AIM OF THE EXERCISE
I would like every line of the records below that contains the word "agent" copied.

INFORMATION SHOWN
━━━━━━━━━━━━━━━━

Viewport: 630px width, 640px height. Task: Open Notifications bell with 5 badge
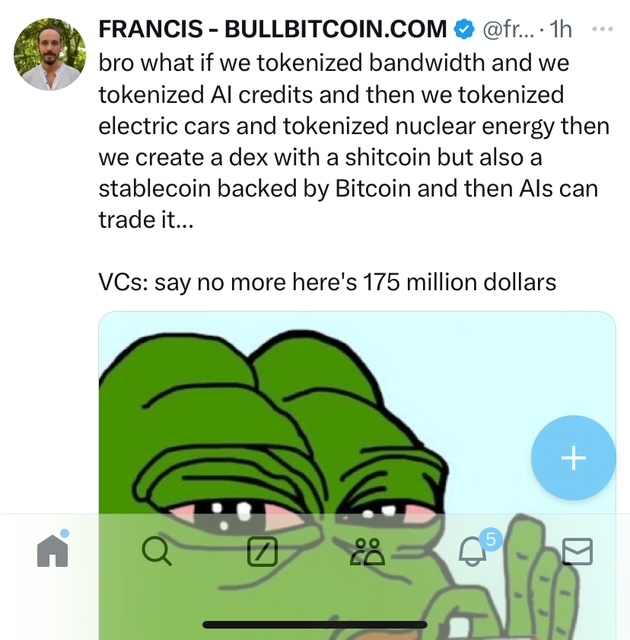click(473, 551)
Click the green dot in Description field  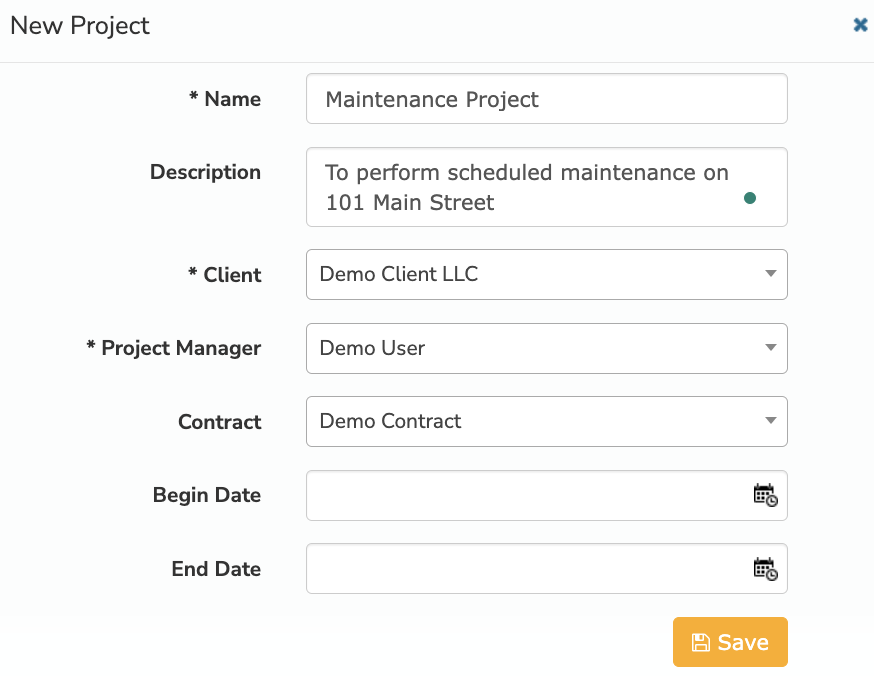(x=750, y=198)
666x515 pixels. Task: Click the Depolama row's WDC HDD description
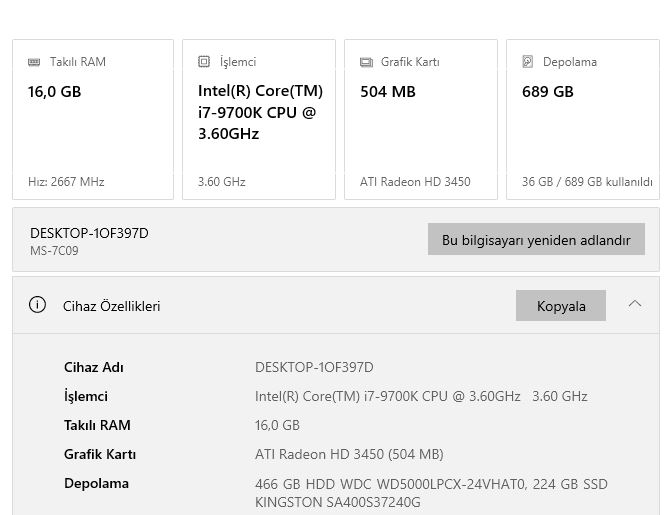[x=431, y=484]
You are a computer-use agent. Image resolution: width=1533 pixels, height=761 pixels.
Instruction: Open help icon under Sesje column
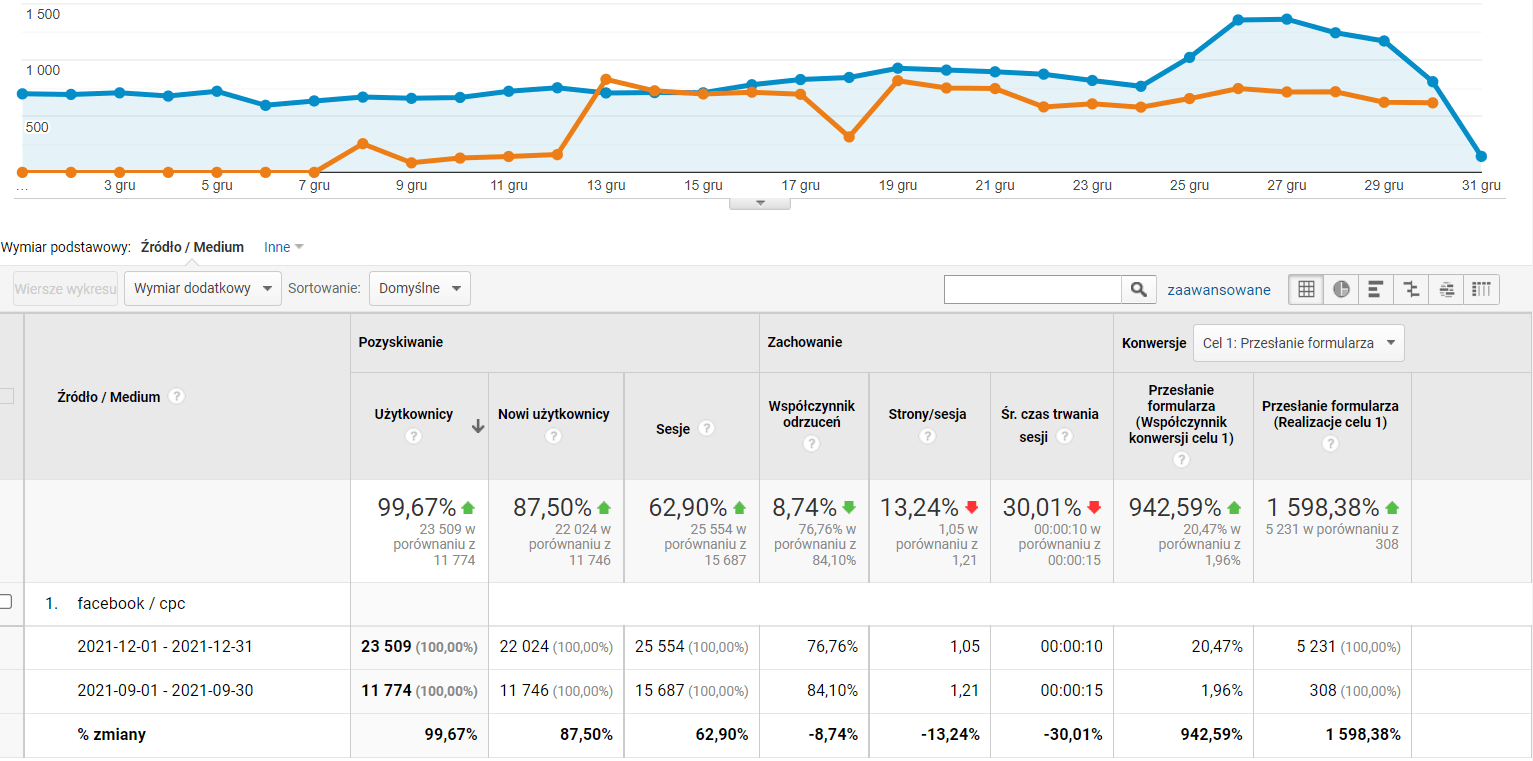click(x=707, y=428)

━━━━━━━━━━━━━━━━

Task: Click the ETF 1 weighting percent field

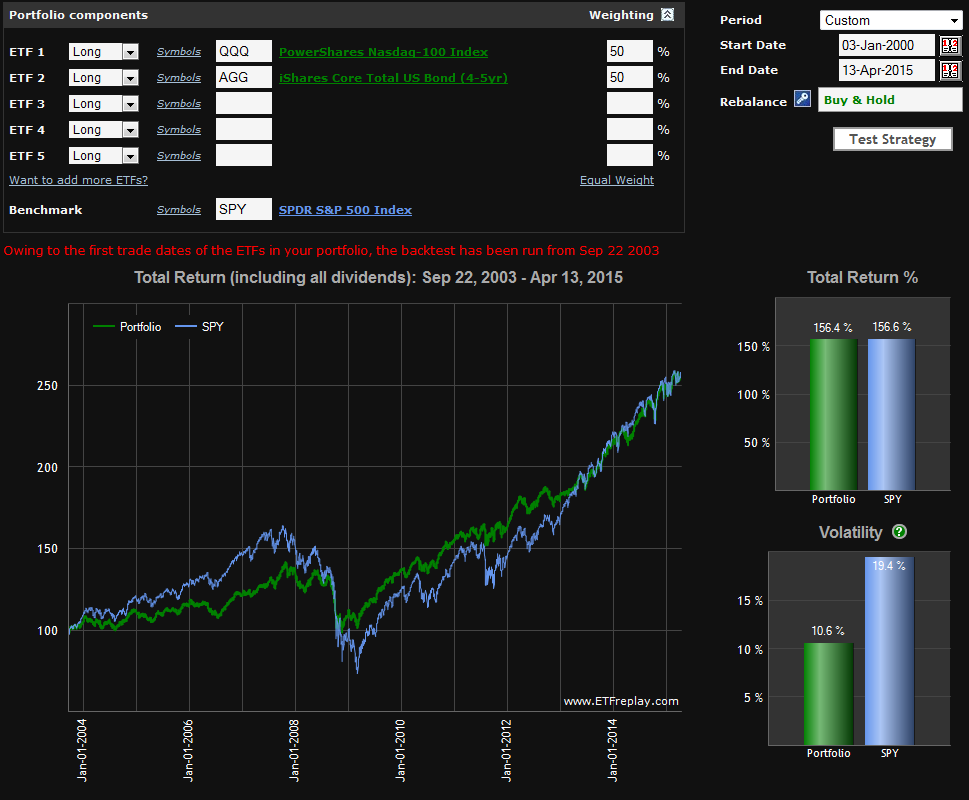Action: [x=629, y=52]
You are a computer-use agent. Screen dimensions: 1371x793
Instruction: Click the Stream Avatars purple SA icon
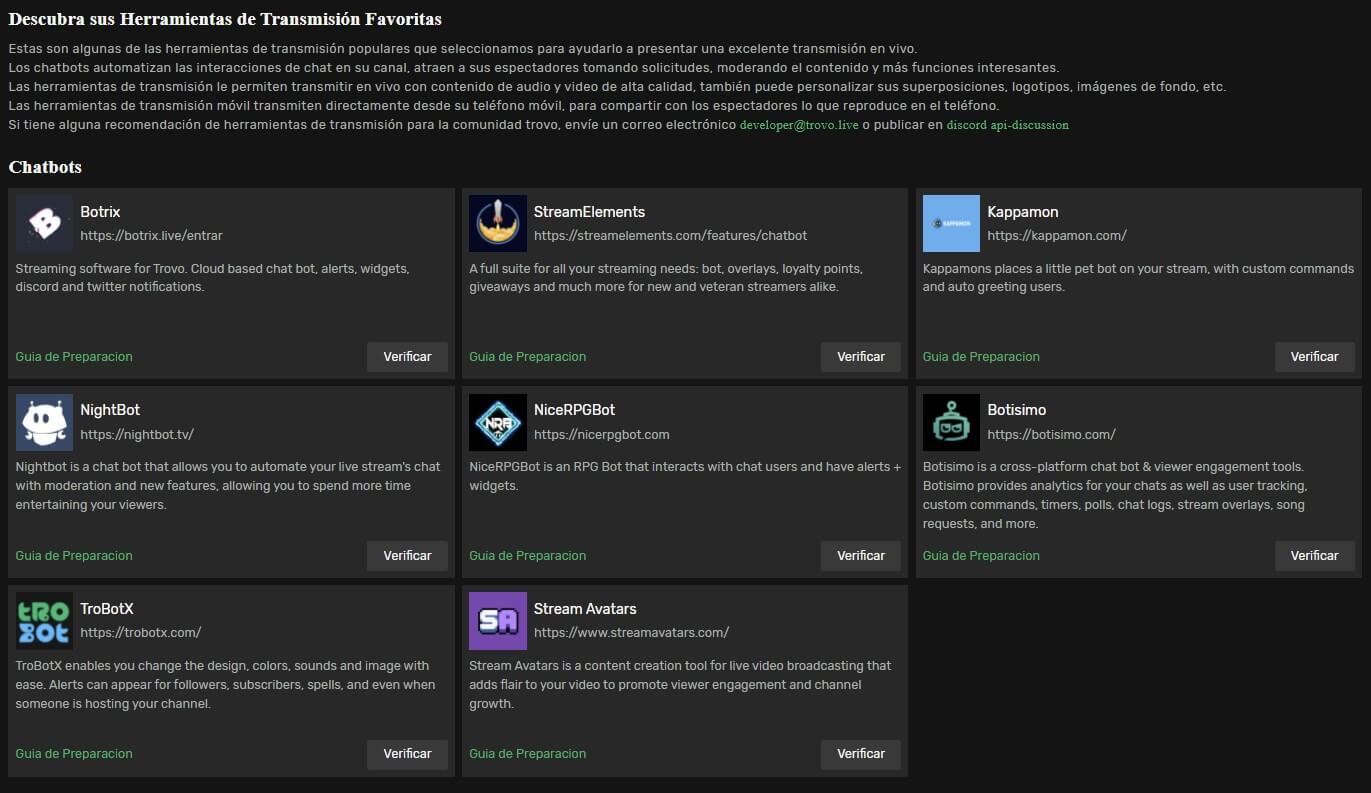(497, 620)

━━━━━━━━━━━━━━━━

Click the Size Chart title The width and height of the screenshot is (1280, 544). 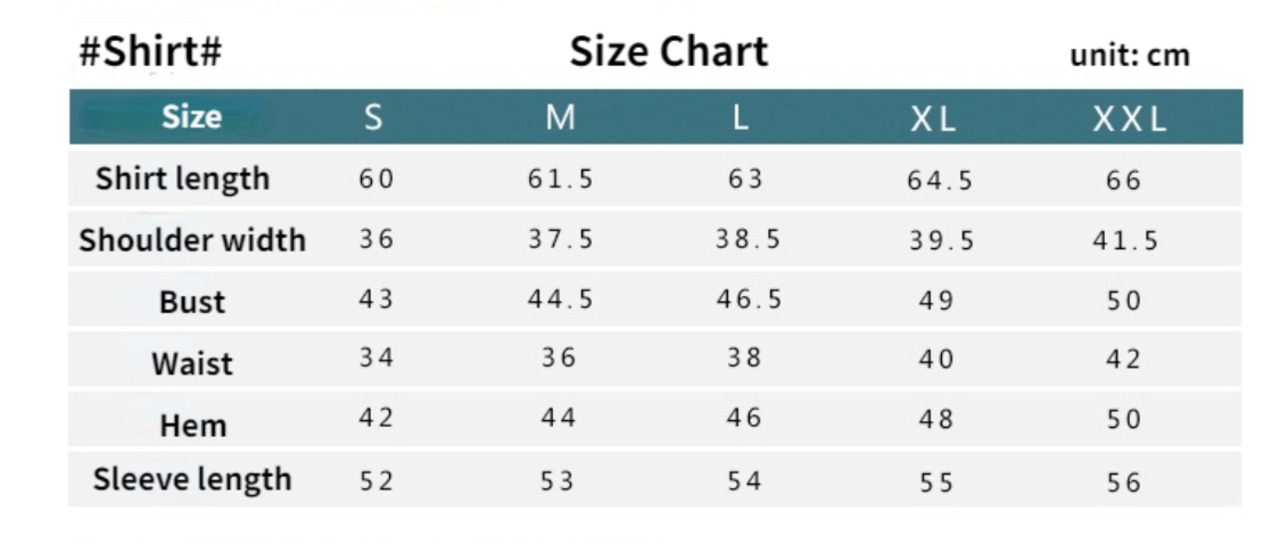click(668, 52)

━━━━━━━━━━━━━━━━

TASK RESPONSE
You are a computer-use agent. Image resolution: width=1533 pixels, height=761 pixels.
You are a computer-use agent. Screen dimensions: 1371x793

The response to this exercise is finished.